Jae-Hong Kim1,*, Yong-Hak Kim2,*, Hong-Man Kim1, Ho-Oak Park1, Nam-Chul Ha3, Tae Heon Kim4, Mira Park1, Kangseok Lee5 & Jeehyeon Bae1
1 College of Pharmacy, Chung-Ang University, 84 Heukseok-Ro, Dongjak-Gu, Seoul 156-756, Korea. 2 Department of Microbiology, Catholic University of Daegu School of Medicine, 17 Duruegongwon-Ro, Nam-Gu, Daegu 705-718, Korea. 3 Department of Manufacturing Pharmacy, Pusan National University, 63 Busandaehak-Ro, Kumjeong-Gu, Busan 609-735, Korea. 4 Department of Pathology, CHA University, 59 Yatap-Ro, Bundang-Gu, Seongnam 463-836, Korea. 5 Department of Life Science, Chung-Ang University, 84 Heukseok-Ro, Dongjak-Gu, Seoul 156-756, Korea.
* These authors contributed equally to this work.

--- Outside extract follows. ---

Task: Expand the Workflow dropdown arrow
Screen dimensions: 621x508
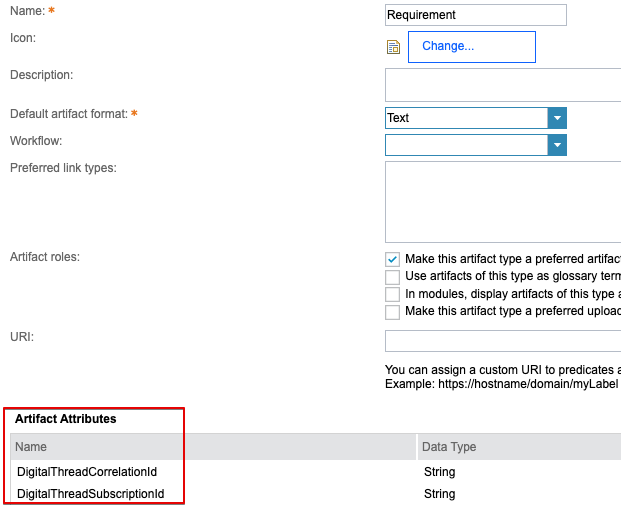Action: pos(557,146)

Correspondence to: Kangseok Lee or Jeehyeon Bae
Approximately 97% of patients with ovarian granulosa cell tumours (GCTs) bear the C134W mutation in FOXL2; however, the pathophysiological mechanism of this mutation is unknown. Here we report how this mutation affects GCT development. Sequential posttranslational modifications of the C134W mutant occur where hyperphosphorylation at serine 33 (S33) by GSK3β induces MDM2-mediated ubiquitination and proteasomal degradation. In contrast, S33 of wild-type FOXL2 is underphosphorylated, leading to its SUMOylation and stabilization. This prominent hyperphosphorylation is also observed at S33 of FOXL2 in GCT patients bearing the C134W mutation. In xenograft mice, the S33 phosphorylation status correlates with the oncogenicity of FOXL2, and the inhibition of GSK3β efficiently represses GCT growth. These findings reveal a previously unidentified regulatory mechanism that determines the oncogenic attributes of the C134W mutation via differential posttranslational modifications of FOXL2 in GCT development.